RELEASED: November 1993
AVAILABLE ON: GBA, SNES
Disney's 31st animated feature film Aladdin is one of the Walt Disney Company's proudest creations. It's one of the most definitive films of the Disney Renaissance era, and although essentially it's a love story as most of Disney's animated features are, it's also a dashing adventure that was bound to spawn a video game. It did, a couple of different ones. Virgin Interactive made a game for the Sega Genesis and home computers. This game was later ported to the Nintendo Entertainment System, and finally the Game Boy. Just weeks after the release of the Sega game, Capcom's Shinji Mikami presented his version of Aladdin, originally exclusive to the SNES. This game was so critically and commercially successful that it was unofficially ported to all the platforms that already had Virgin's game in their libraries. Yes, it is that good.
It's like a wish come true
|I smell something a bit more kinky.|
Aladdin is one of my favourite Disney films. It has all the potential of being annoying, but even Robin Williams (an actor I absolutely despise) rocks in that flick as the genie with the worst case of AD/HD ever seen. It's very balanced, it doesn't bathe in the drama like Disney love stories usually do - it's also an exciting action/adventure movie, with a lot more comedy to it than what the character of the genie alone provides. To this day, it remains the only Disney animated feature that has a tolerable sequel outside of the Classic Series, in Return of Jafar (I actually saw it before I saw Aladdin). Since I like the movie so much and the SNES video game is incredibly faithful to it, to avoid a veil cast by the beloved theme, I tried not to think about it so much and attempted to look at Aladdin from the pure standpoint of a gamer. It's still freakin' fantastic - to be perfectly frank, it's the best Disney platformer there is.
--
* EXERCISE A *
Recast the paragraph of the Aladdin review that begins "Disney's 31st animated feature film" as a short bulleted list that keeps its main facts.
* EXERCISE B *
Rewrite the part of the Aladdin review that begins at the words "RELEASED: November 1993" and stops after "is that good.", putting "Mega Drive" in place of "Sega Genesis".

(Dataset items)
--
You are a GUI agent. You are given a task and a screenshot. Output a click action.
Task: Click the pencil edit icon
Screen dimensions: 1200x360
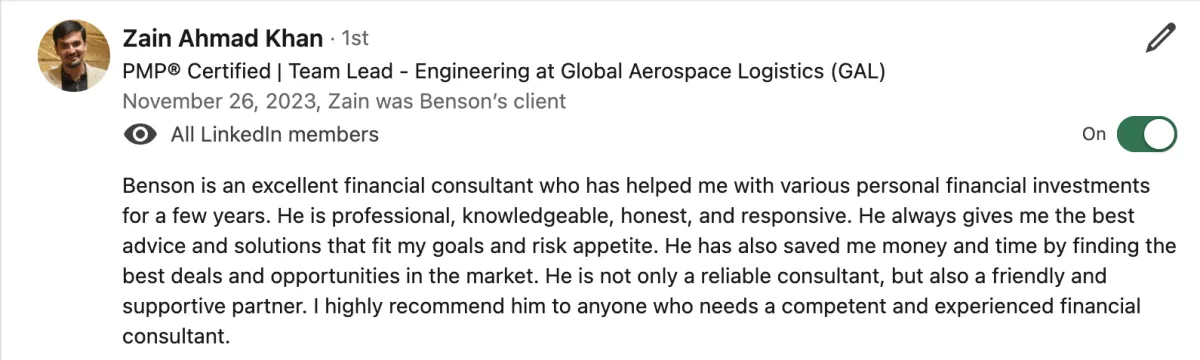coord(1160,39)
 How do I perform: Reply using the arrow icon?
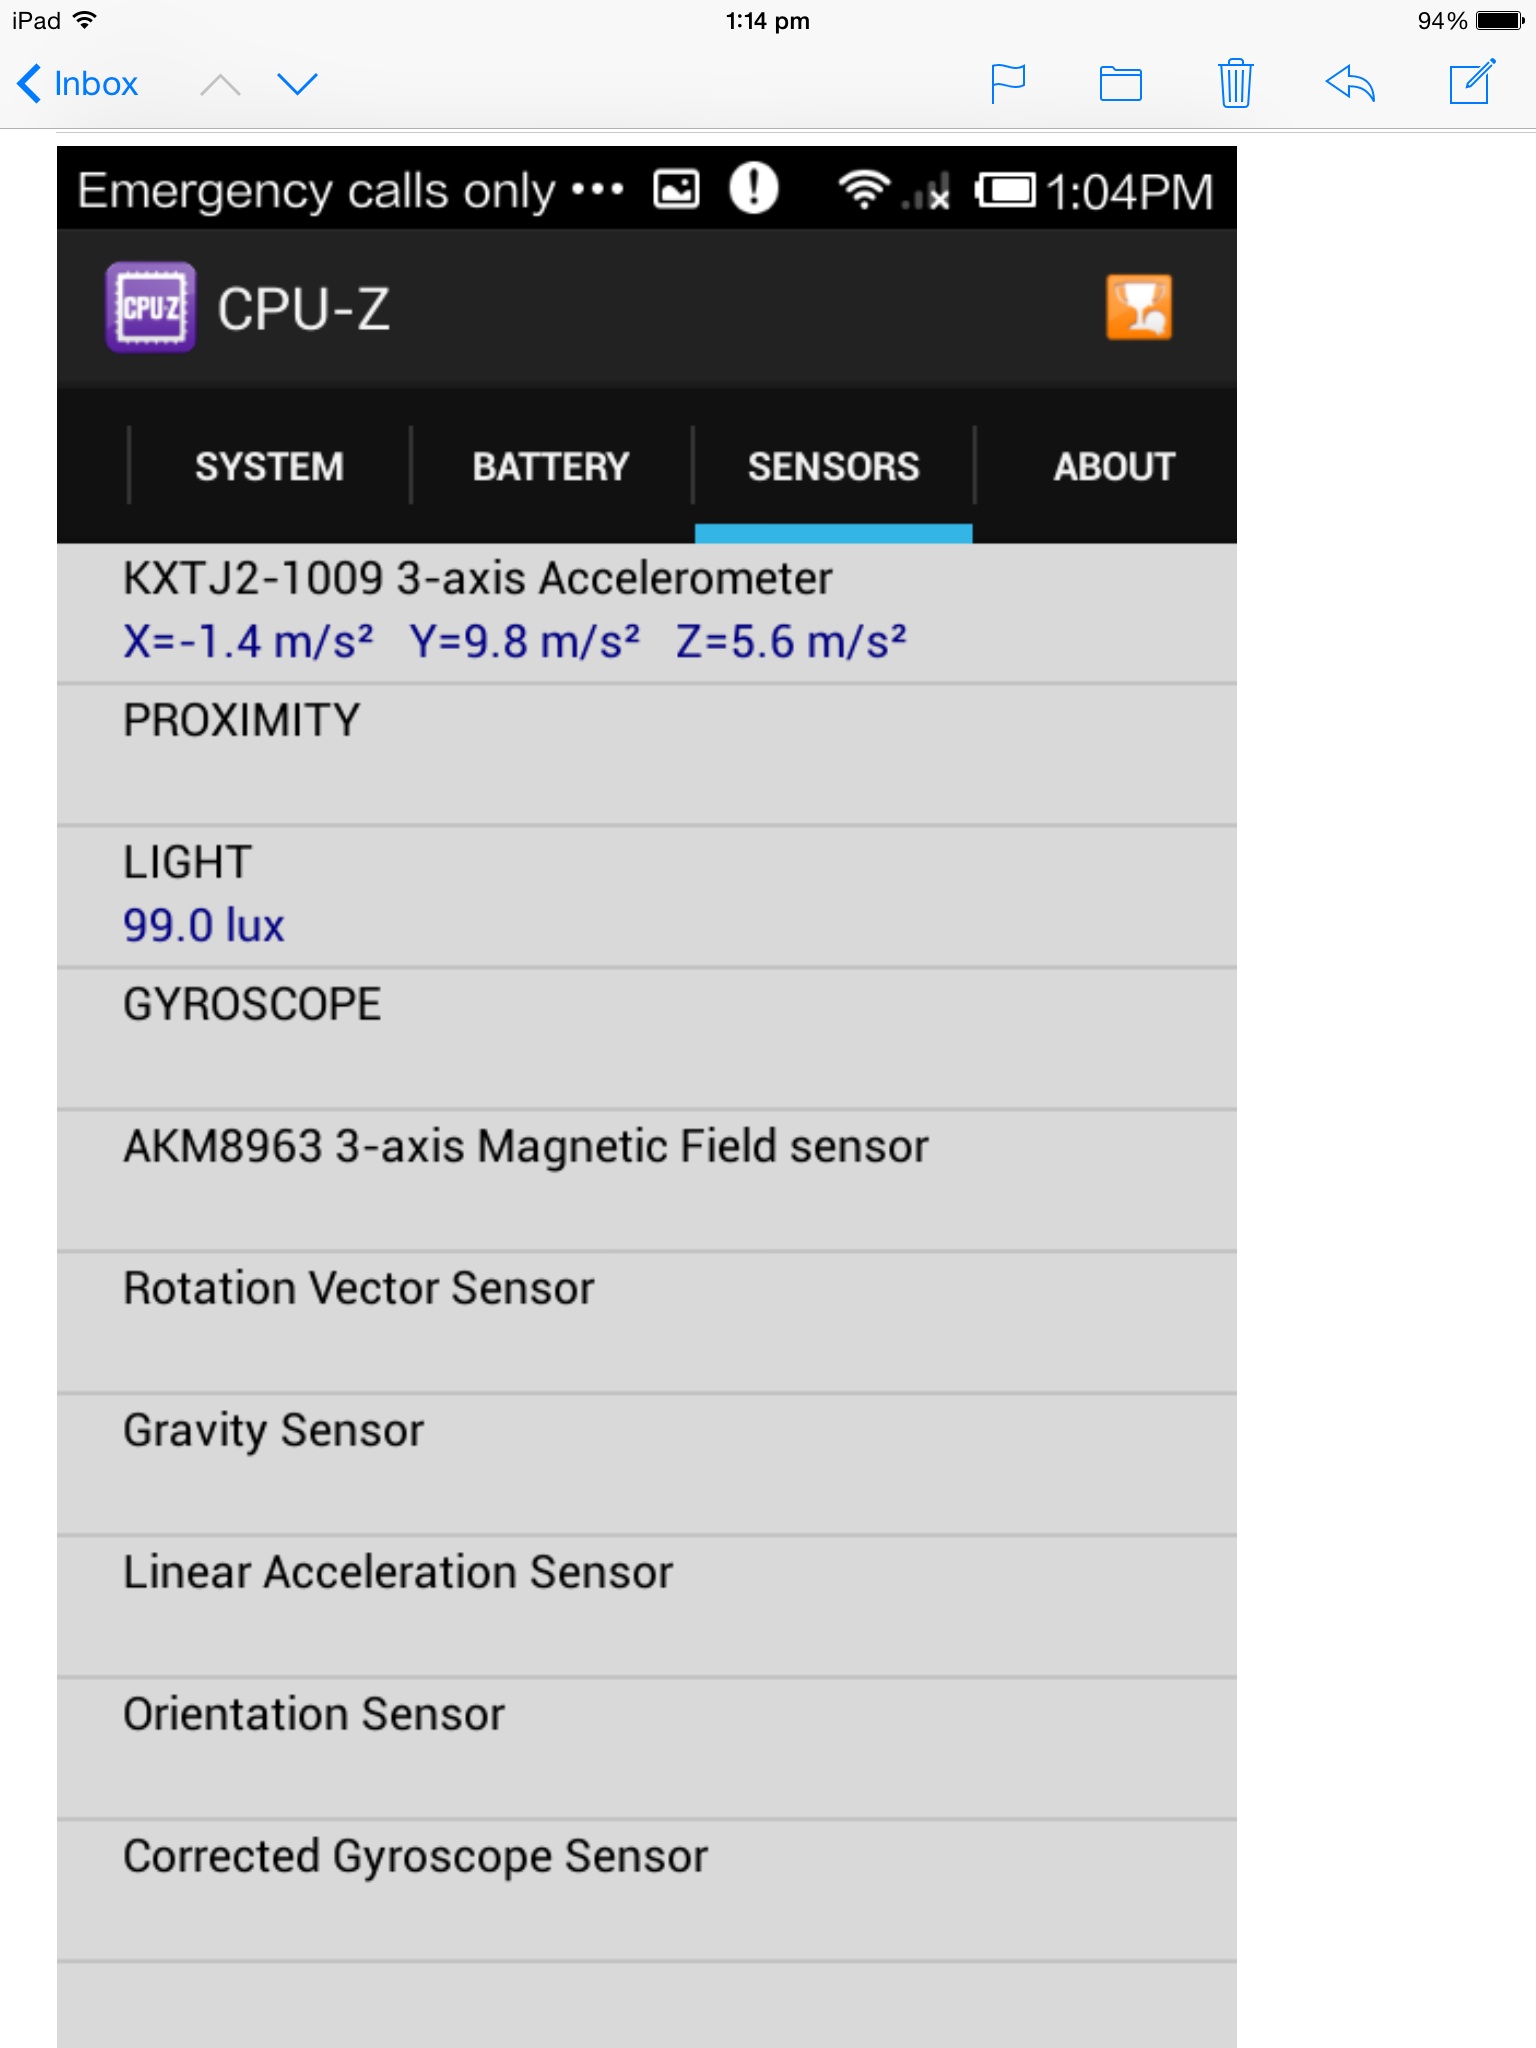pyautogui.click(x=1351, y=83)
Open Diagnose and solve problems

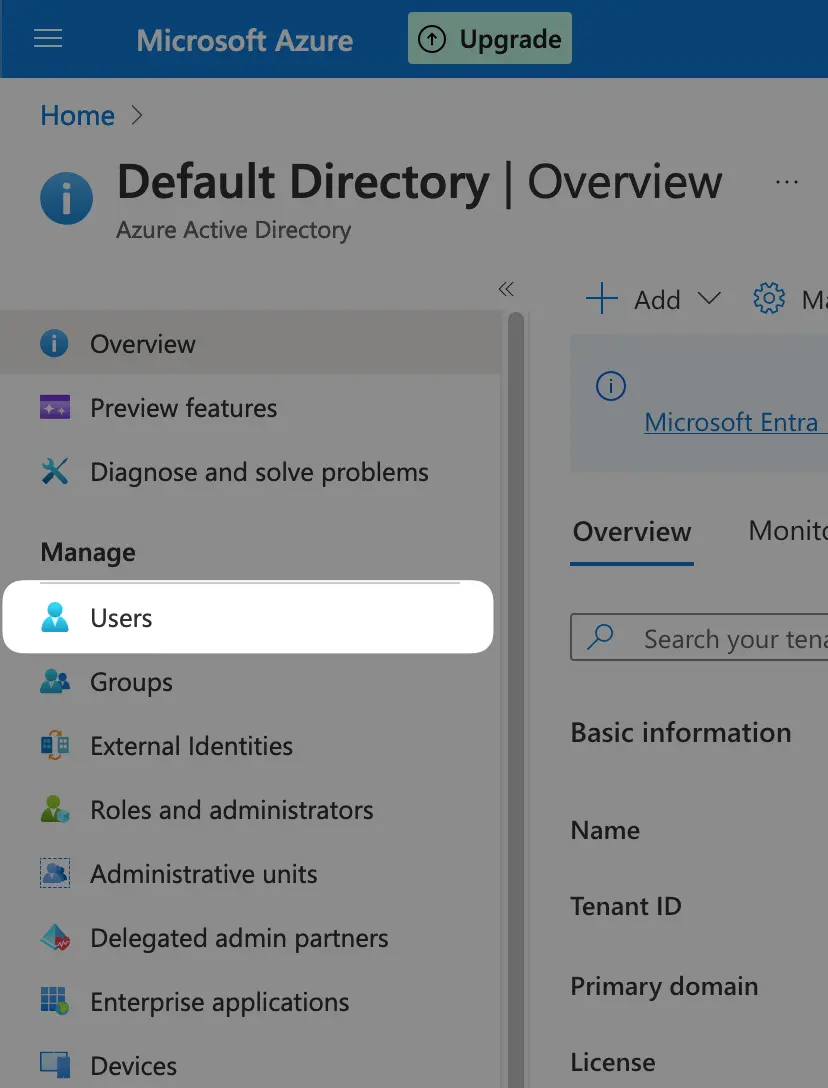260,471
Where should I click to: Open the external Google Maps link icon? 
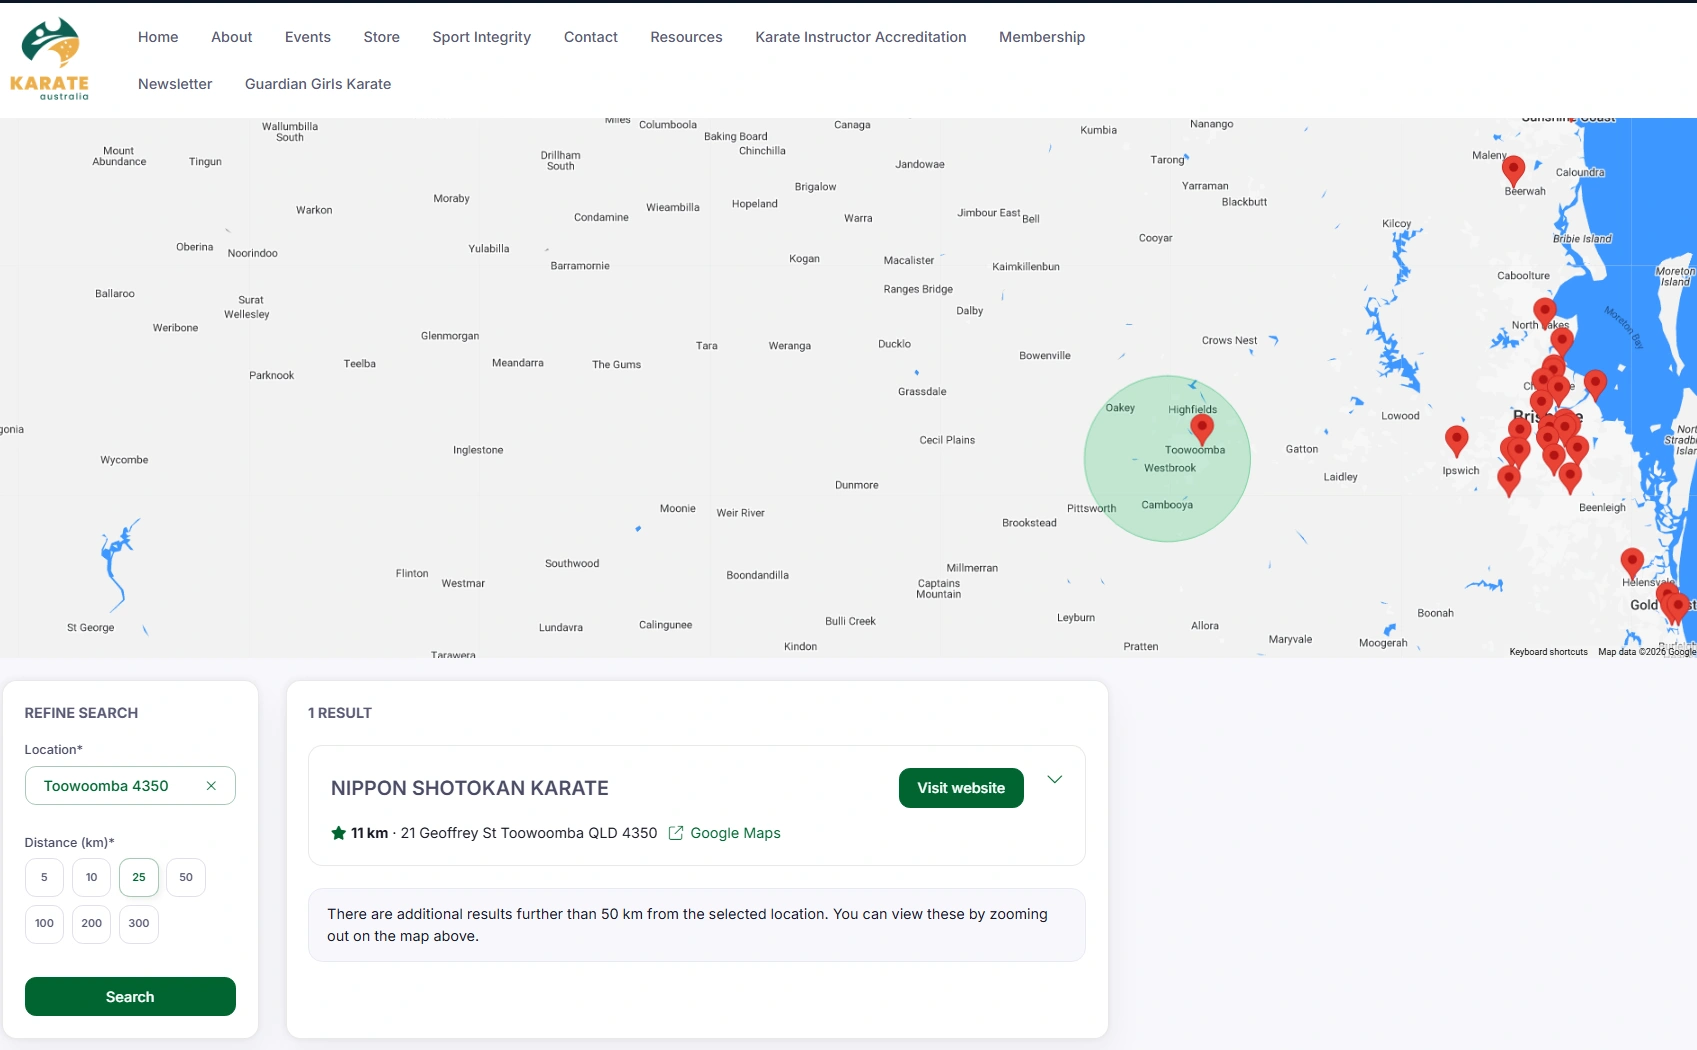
--
* RESPONSE BOX A *
- Aladdin, Disney's 31st animated feature, is one of the Walt Disney Company's proudest creations and one of the defining films of the Disney Renaissance era.
- Though at heart a love story, it is also a dashing adventure, and it led to more than one video game.
- Virgin Interactive made a game for the Sega Genesis and home computers, later ported to the Nintendo Entertainment System and then the Game Boy.
- Weeks after the Sega game came out, Capcom's Shinji Mikami presented his version, originally exclusive to the SNES.
- Mikami's game was so successful with critics and buyers that it was unofficially ported to every platform that already had Virgin's game.

* RESPONSE BOX B *
RELEASED: November 1993
AVAILABLE ON: GBA, SNES
Disney's 31st animated feature film Aladdin is one of the Walt Disney Company's proudest creations. It's one of the most definitive films of the Disney Renaissance era, and although essentially it's a love story as most of Disney's animated features are, it's also a dashing adventure that was bound to spawn a video game. It did, a couple of different ones. Virgin Interactive made a game for the Mega Drive and home computers. This game was later ported to the Nintendo Entertainment System, and finally the Game Boy. Just weeks after the release of the Sega game, Capcom's Shinji Mikami presented his version of Aladdin, originally exclusive to the SNES. This game was so critically and commercially successful that it was unofficially ported to all the platforms that already had Virgin's game in their libraries. Yes, it is that good.